* [What to produce] Rewrite the entries with every "screenshot" changed to "screen capture" and nothing else altered, and omit the pictures from your answer.

* [Rows showing where targets appear]
- - -

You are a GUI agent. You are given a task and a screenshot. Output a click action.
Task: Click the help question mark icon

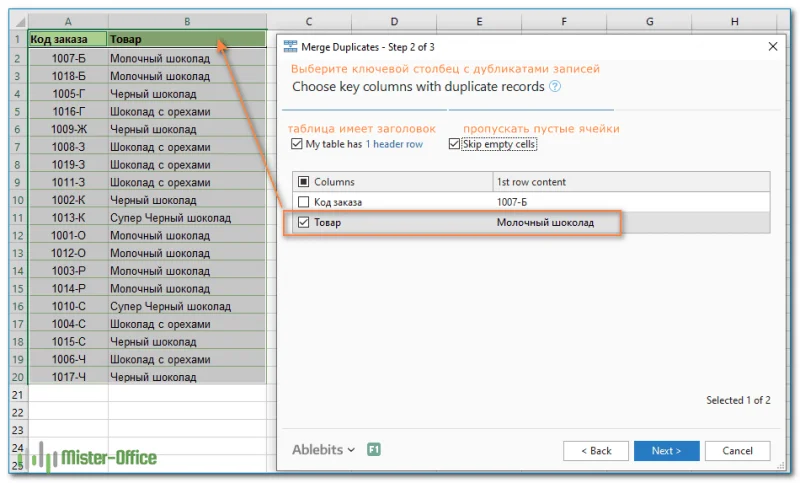pyautogui.click(x=555, y=87)
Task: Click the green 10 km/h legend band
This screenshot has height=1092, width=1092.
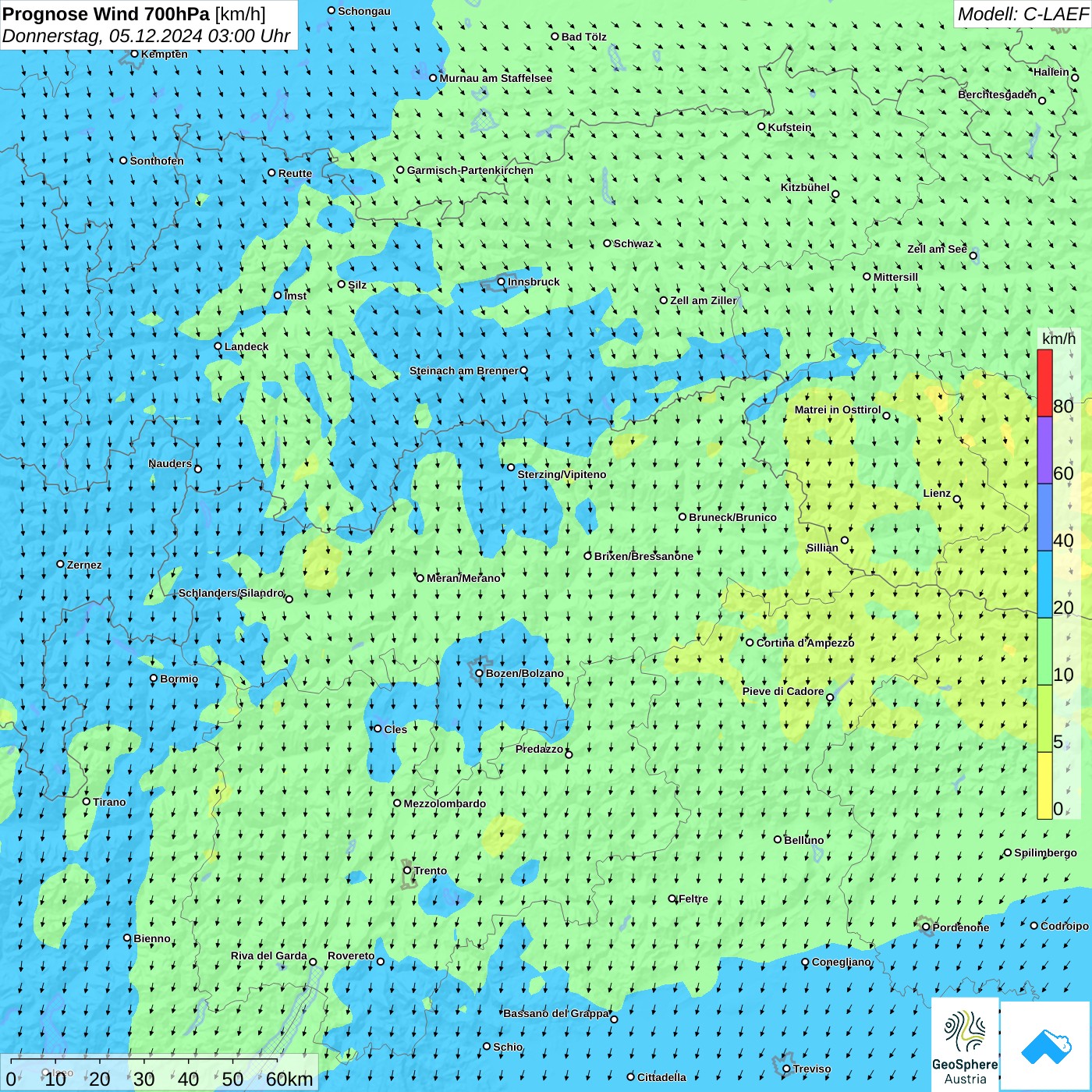Action: [x=1044, y=652]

- - -

* [Task result]
You are a GUI agent. You are given a task and a screen capture. Output a click action.
Task: Click the help question mark icon

pyautogui.click(x=555, y=87)
Task: Click the green 10 km/h legend band
This screen capture has height=1092, width=1092.
Action: [x=1044, y=652]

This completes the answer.